◆ ACTIVITY
The expected output is the exact lines from the one containing "Given: Select the 安装 sidebar item" through the end of the data, inclusive, and nothing else.

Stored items

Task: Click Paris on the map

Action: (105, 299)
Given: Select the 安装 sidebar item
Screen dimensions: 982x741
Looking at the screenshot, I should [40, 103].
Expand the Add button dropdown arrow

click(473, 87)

◆ ANSWER BELOW
Given: Select the 安装 sidebar item
Screen dimensions: 982x741
Looking at the screenshot, I should [40, 103].
Expand the Add button dropdown arrow

click(473, 87)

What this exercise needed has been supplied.